Automated enzyme-linked immunosorbent assay for point-of-care COVID-19 testing

Abstract

The COVID-19 pandemic pushed the demand for readily available monitoring tools, leading to the development of electrochemical point-of-care devices. This work presents an electrochemical capillary-driven immunoassay (eCaDI) device based on polyethylene terephthalate (PET) and adhesive films featuring a screen-printed carbon electrode (SPCE) for the detection of SARS-CoV-2 nucleocapsid (N) protein in clinical samples. The SPCE was modified with protein A and capture antibodies (Ab1) to ensure biomolecule immobilization and enhance sensitivity to detect N protein.
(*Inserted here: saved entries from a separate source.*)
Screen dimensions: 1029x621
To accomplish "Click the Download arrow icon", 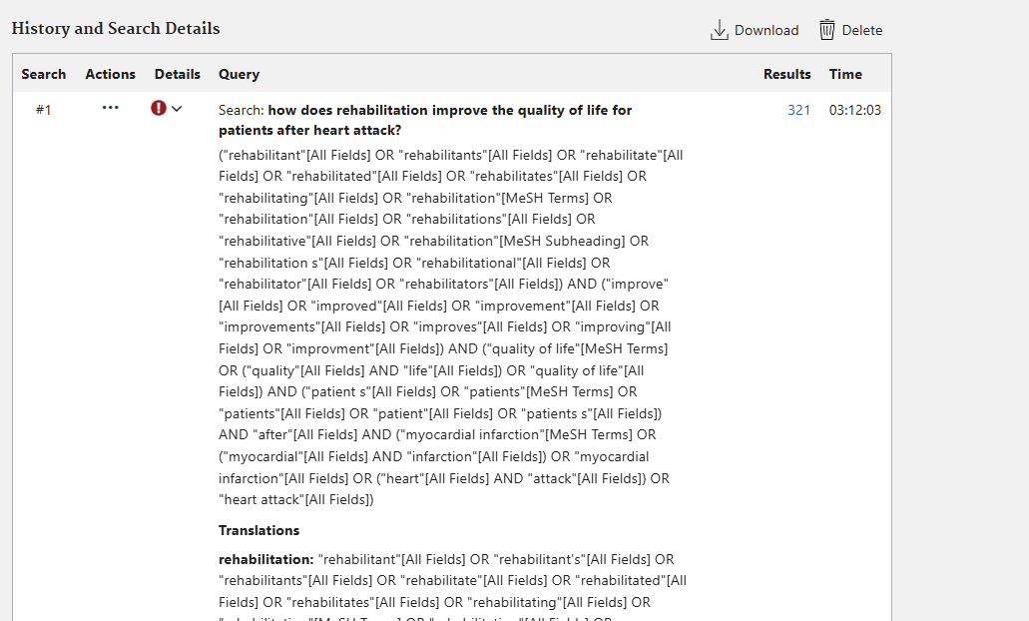I will coord(719,30).
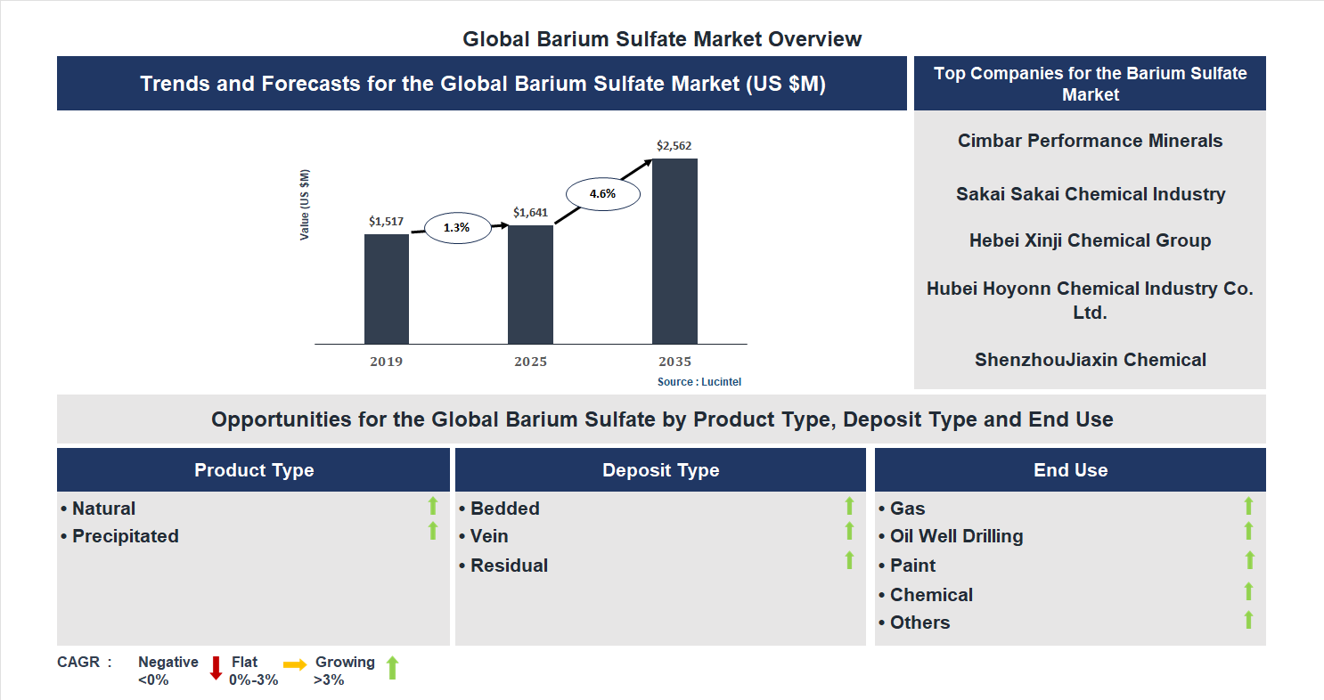
Task: Click the green arrow beside Natural
Action: [433, 507]

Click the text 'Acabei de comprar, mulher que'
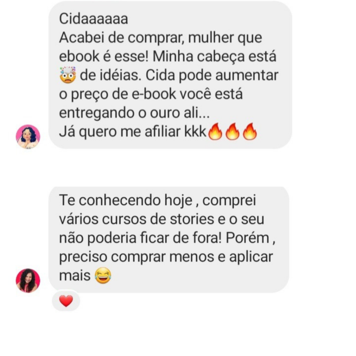point(161,38)
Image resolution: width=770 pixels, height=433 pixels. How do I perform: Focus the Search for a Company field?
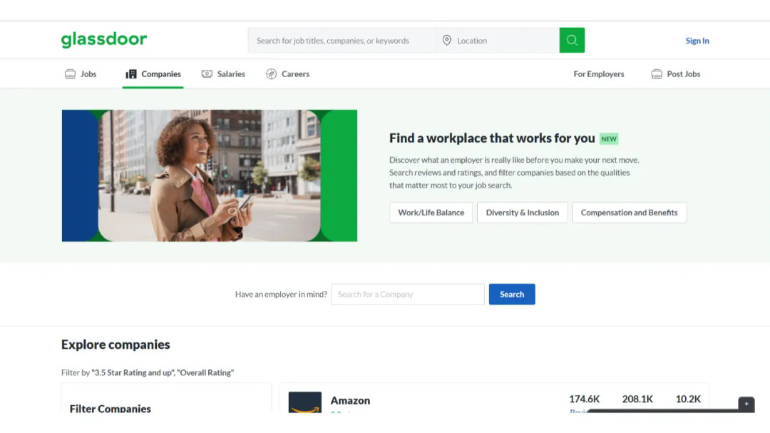pos(407,294)
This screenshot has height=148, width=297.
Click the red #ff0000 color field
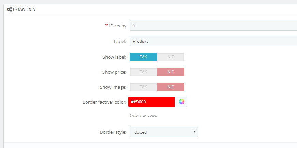(152, 102)
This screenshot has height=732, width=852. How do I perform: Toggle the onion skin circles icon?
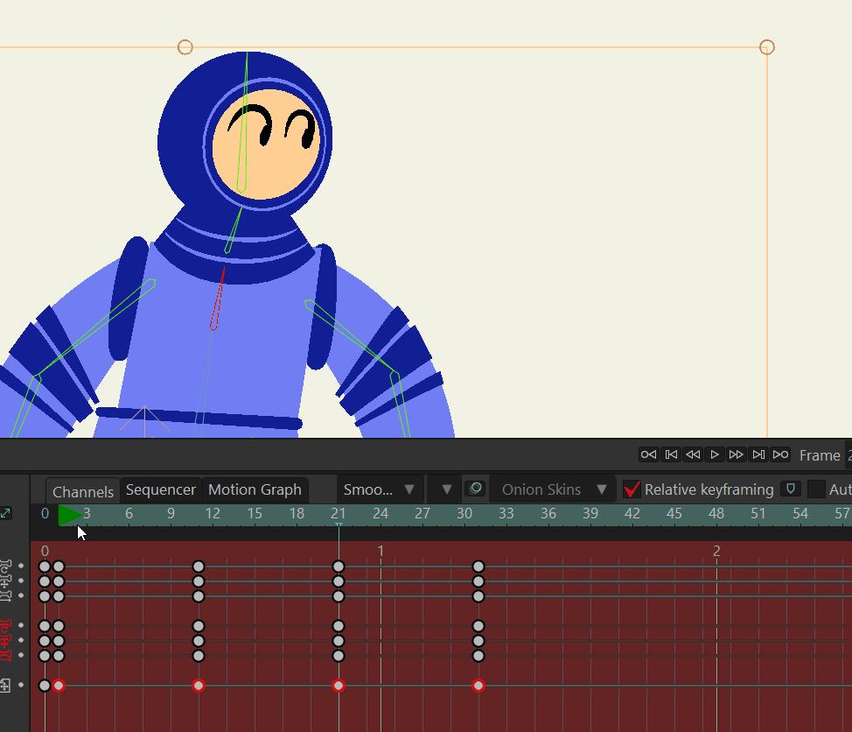point(475,489)
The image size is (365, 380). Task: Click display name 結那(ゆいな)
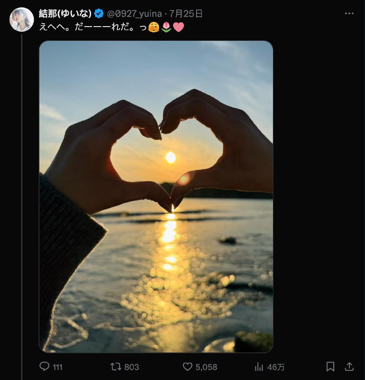pyautogui.click(x=65, y=13)
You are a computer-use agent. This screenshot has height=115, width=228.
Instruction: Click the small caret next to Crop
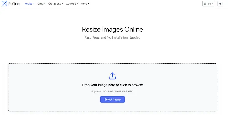(45, 4)
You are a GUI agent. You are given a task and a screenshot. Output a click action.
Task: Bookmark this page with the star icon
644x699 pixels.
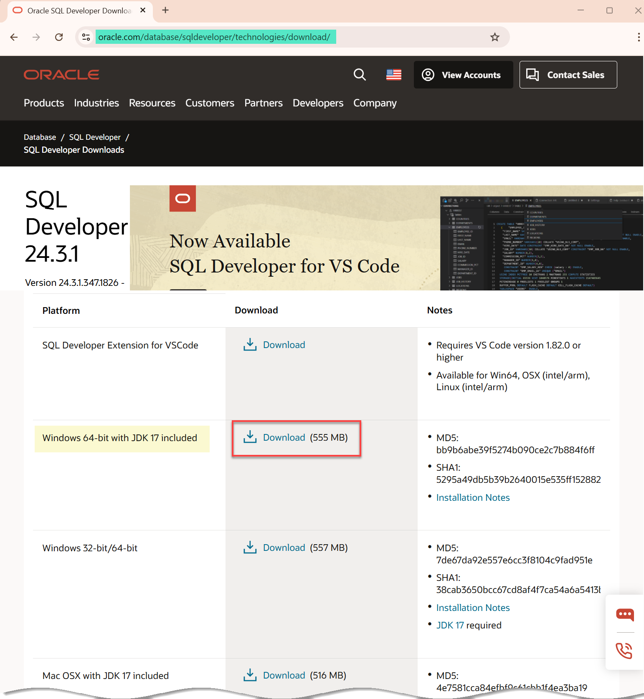point(495,37)
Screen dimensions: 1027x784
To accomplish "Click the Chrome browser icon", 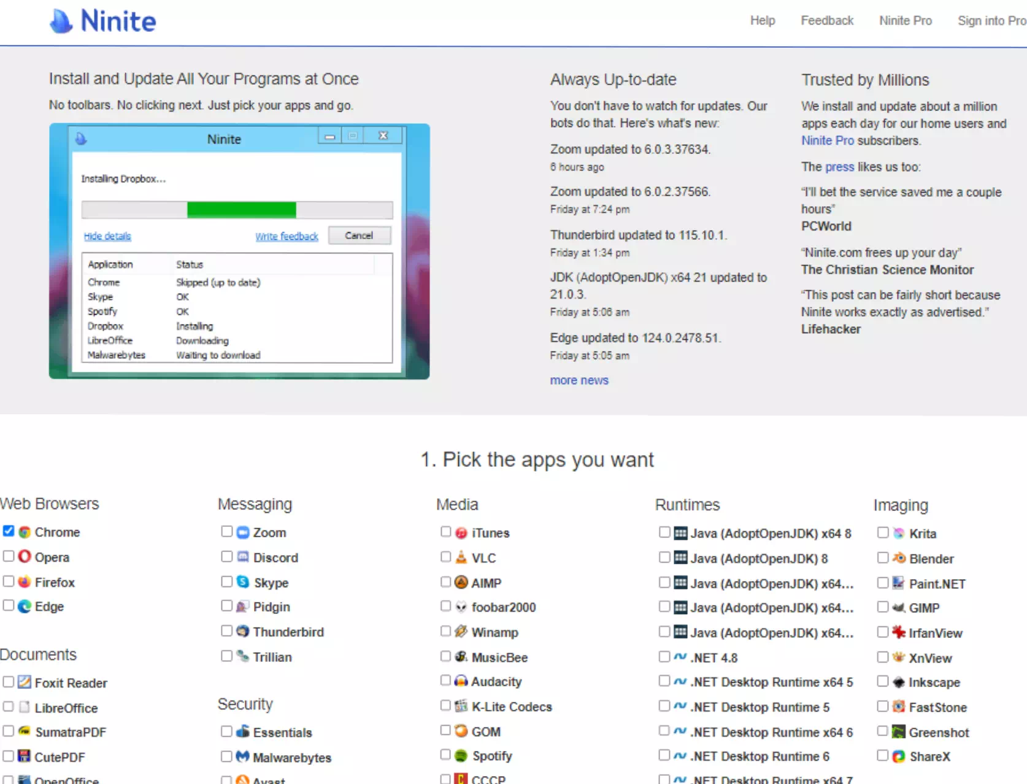I will coord(25,532).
The eCaDI automates an enzyme-linked immunosorbent assay (ELISA) through sequential reagent delivery, allowing for one-step sample addition. This process involves capturing the N protein by Ab1, followed by the automated delivery of HRP-labelled antibody and 3,3’,5,5’-tetramethylbenzidine (TMB) followed by electrochemical detection through TMB reduction. The SPCEs are sensitive and selective for SARS-CoV-2 N protein and stable for four weeks. Inactivated virus was used to determine a limit of detection (LOD) of 627 PFU/mL. The results obtained through immunoassay on eCADI were consistent with those of the RT-PCR method, showing a coefficient of determination (R2) of 0.816 for 27 nasal swab samples from SARS-CoV-2 infected individuals. The developed eCADI is an alternative to conventional ELISA, given the device's low cost (less than $1), low consumption of samples and reagents, low waste generation, and short analysis time (5 min). Moreover, the immunoassay has shown potential for diagnosing COVID-19 in decentralized areas.